²Department of Paediatrics, Imelda Hospital, Bonheiden, Belgium
Francois Vermeulen

³Department of Paediatrics, University Hospitals Leuven, Leuven, Vlaams-Brabant, Belgium
Birgit Weynand

⁴Department of Pathology, University Hospitals Leuven, Leuven, Vlaams-Brabant, Belgium
Christopher Gieraerts

⁵Department of Radiology, Imelda Hospital, Bonheiden, Belgium
Herbert Decaluwé

¹Department of Thoracic Surgery, University Hospitals Leuven, Leuven, Belgium

⁶Department of Thoracovascular Surgery, Ziekenhuis Oost-Limburg, Genk, Limburg, Belgium

Abstract

Full Text

PDF Download

Keywords

inflammatory myofibroblastic tumor - histopathology - anaplastic lymphoma kinase - pediatric surgery

Importance for a Pediatric Surgeon

ALK inhibitors show promising results in ALK-expressing IMT. Nevertheless, primary surgery is the treatment of choice with a good overall survival rate in case of complete resection. But prolonged follow-up is mandatory, as cases of delayed metastasis are described.

Introduction

An inflammatory myofibroblastic tumor (IMT) is a soft tissue neoplasm that predominates in children and young adults.[1] [2] [3] In total, 50% of all documented benign primary pulmonary neoplasms in a pediatric population are IMTs.[1] Nevertheless, pulmonary IMT still remains a unique presentation, given the rarity of primary pulmonary tumors in this population in general.

IMT was first described in 1939 as a benign lung tumor with contradictory histopathology.[1] Given its fibro-inflammatory aspect and the believe it originated from a post-inflammatory repair process, it was later classified under the umbrella term “inflammatory pseudotumor (IPT).”[3] Afterwards, the origin of IMT remained debatable for decades. At the end of the 1990s, the detection of chromosomal abnormalities made it clear that IMT must be seen as a true neoplasm.[4] [5] [6] First, it was classified as a benign neoplasm, but nowadays the World Health Organization (WHO) describes IMT as a lesion of intermediate malignant potential.[7]

We present a case of a young boy with pulmonary IMT.

Case Report

A 6-year-old boy with hyperreactive airways and a history of prolonged post-viral coughing presented with recurrent respiratory infections for over a month. Since the age of 2, he received a fluticasone/propionate inhaler as maintenance therapy.

In the weeks prior to diagnosis, he suffered from two respiratory tract infections with high fever and myalgia. Each was followed by a prolonged period of severe coughing, with the child remaining pale and weakened afterwards.
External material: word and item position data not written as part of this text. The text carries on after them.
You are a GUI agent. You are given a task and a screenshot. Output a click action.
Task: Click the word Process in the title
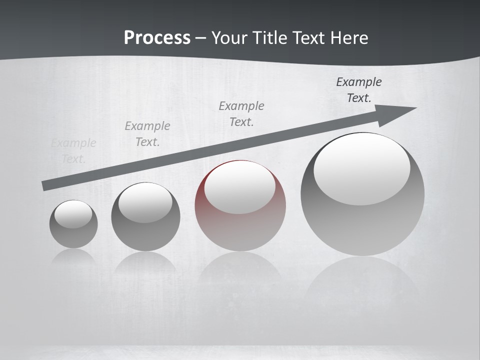(x=157, y=38)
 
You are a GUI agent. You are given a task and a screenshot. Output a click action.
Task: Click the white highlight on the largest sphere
(x=362, y=170)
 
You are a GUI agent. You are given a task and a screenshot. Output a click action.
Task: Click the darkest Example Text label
(x=359, y=90)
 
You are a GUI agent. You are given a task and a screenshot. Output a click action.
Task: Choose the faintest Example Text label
(x=74, y=150)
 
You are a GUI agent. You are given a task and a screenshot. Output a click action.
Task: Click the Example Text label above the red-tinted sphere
(x=242, y=114)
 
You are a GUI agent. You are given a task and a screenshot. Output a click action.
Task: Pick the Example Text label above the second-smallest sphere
(x=148, y=134)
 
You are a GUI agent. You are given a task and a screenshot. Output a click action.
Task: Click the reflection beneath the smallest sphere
(x=74, y=258)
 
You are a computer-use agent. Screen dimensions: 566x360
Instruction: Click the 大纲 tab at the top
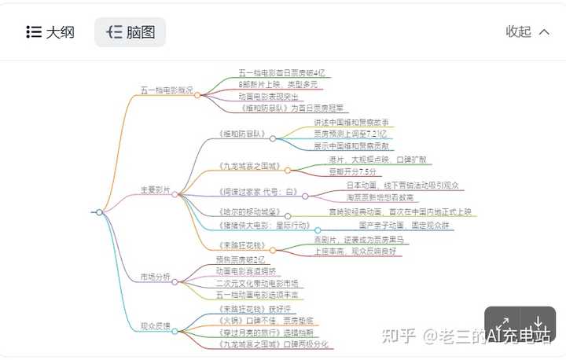coord(50,32)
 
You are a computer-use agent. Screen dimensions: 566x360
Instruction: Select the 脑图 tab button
coord(130,32)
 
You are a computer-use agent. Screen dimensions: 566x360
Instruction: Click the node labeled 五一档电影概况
coord(167,90)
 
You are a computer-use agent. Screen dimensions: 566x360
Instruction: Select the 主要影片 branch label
coord(155,189)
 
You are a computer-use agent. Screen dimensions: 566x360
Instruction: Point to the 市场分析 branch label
coord(155,277)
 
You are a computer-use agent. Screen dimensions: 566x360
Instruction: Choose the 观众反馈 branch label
coord(155,325)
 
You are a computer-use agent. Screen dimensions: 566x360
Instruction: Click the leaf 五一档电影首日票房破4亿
coord(281,72)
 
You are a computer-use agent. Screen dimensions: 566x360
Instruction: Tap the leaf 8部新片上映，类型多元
coord(277,84)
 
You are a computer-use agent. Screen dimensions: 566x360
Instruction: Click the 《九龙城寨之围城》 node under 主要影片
coord(248,166)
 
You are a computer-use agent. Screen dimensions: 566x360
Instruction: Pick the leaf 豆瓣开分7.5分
coord(351,171)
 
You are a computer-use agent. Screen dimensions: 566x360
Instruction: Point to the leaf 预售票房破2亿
coord(241,259)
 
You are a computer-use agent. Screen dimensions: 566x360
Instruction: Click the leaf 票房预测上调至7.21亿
coord(350,134)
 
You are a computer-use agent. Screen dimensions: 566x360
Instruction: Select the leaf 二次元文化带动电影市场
coord(256,283)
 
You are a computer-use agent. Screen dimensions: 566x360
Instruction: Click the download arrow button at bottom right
coord(538,325)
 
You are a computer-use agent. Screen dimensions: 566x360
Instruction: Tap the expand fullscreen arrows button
coord(503,325)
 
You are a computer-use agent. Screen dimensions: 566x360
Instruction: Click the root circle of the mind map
coord(99,212)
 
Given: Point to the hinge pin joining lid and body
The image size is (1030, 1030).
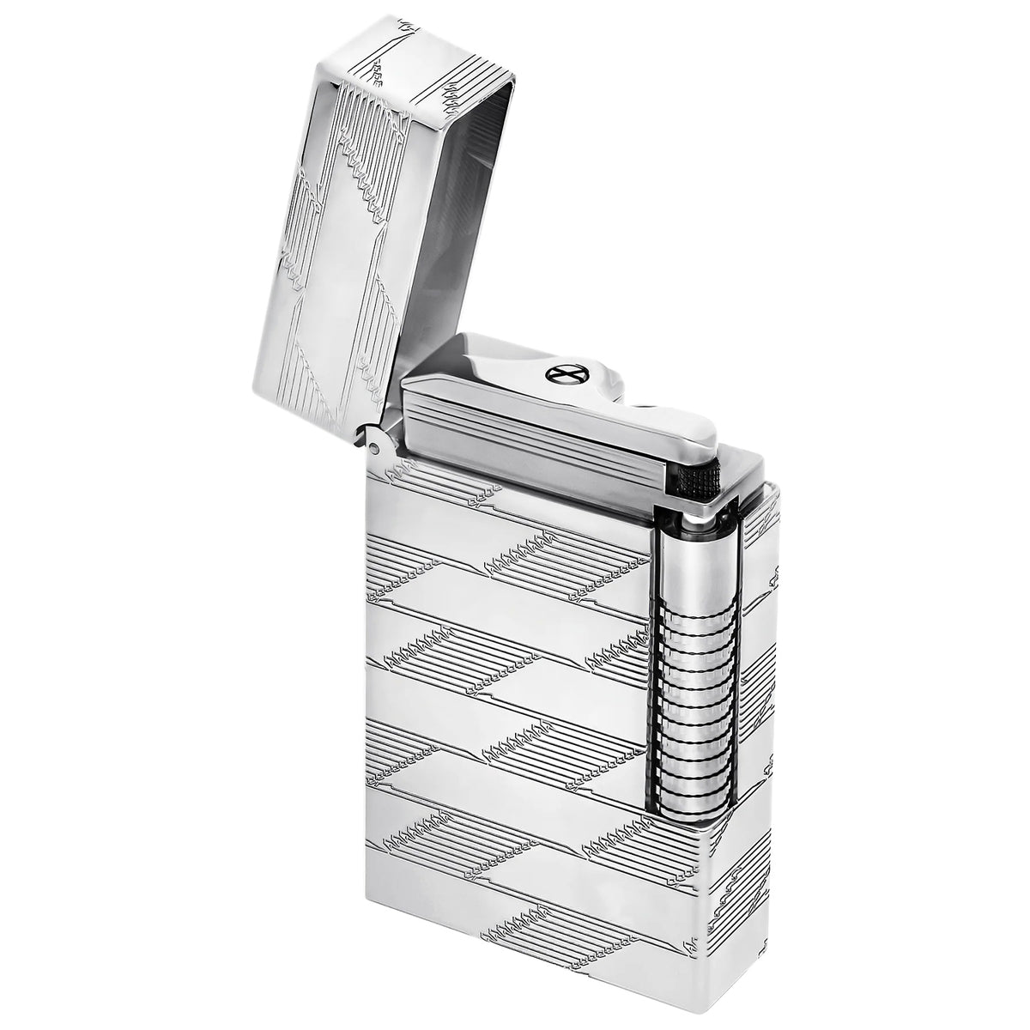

A few cervical lymph nodes were noticed. Lung auscultation was normal. The laboratory tests were compatible with a viral infection: leukopenia with lymphocytosis and normal C-reactive protein. A chest radiograph showed an image of bronchitis and a lesion of 18 mm in the right upper lobe ([Fig. 1]). The lesion was absent on a chest radiograph 3 years earlier.

Fig. 1 Chest X-ray and computed tomography (CT) scan showing a lesion in the right upper lobe.

A computed tomography (CT) scan was performed, which showed a well-defined solitary nodule of 16 mm in the right upper lobe ([Fig. 1]). Radiological differential diagnosis suggested a hamartoma, carcinoid tumor or metastasis. An abdominal ultrasound, serum tumor markers, and a catecholamine dosage on 24-hour urine were normal with the exception of a slightly elevated neuron-specific enolase (21 µg/L).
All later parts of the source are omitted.